*** THE RECORDS ***
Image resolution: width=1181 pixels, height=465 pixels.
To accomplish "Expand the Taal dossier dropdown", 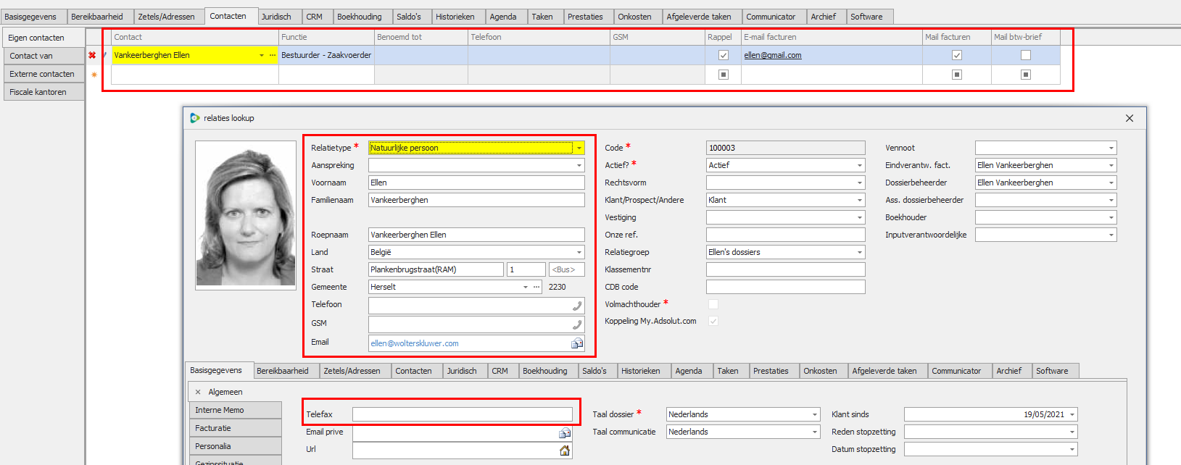I will click(x=814, y=414).
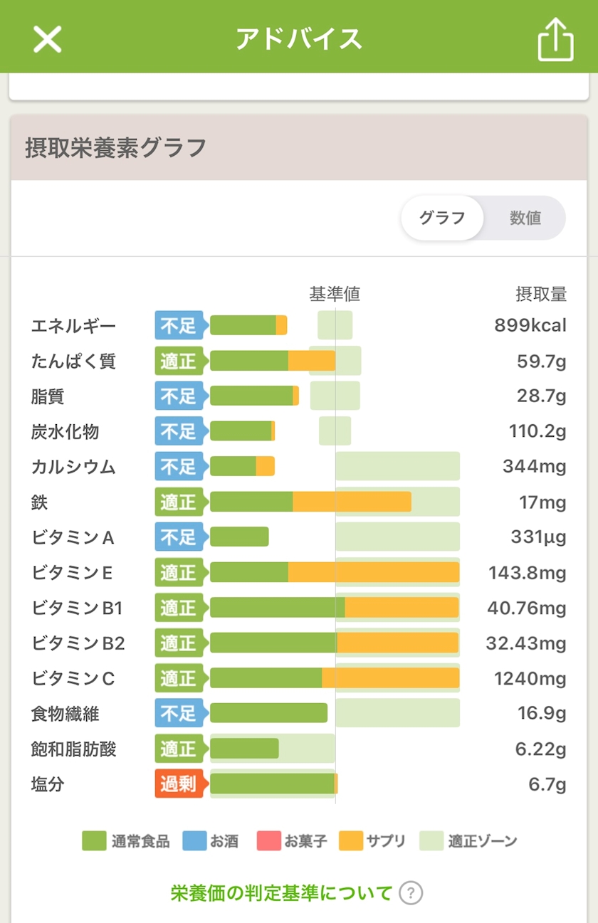Tap the 不足 badge for 食物繊維

[x=179, y=713]
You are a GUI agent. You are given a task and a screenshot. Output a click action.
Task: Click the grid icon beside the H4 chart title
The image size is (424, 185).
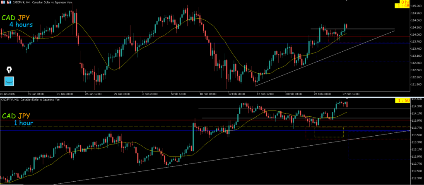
*** End of THE RECORDS ***
EXERCISE DESCRIPTION:
Find the line containing "Task: Click the" in the records above, then copy it and every line after it exactly, through the last one, without any pictures.

WRITTEN RESPONSE:
Task: Click the grid icon beside the H4 chart title
The image size is (424, 185).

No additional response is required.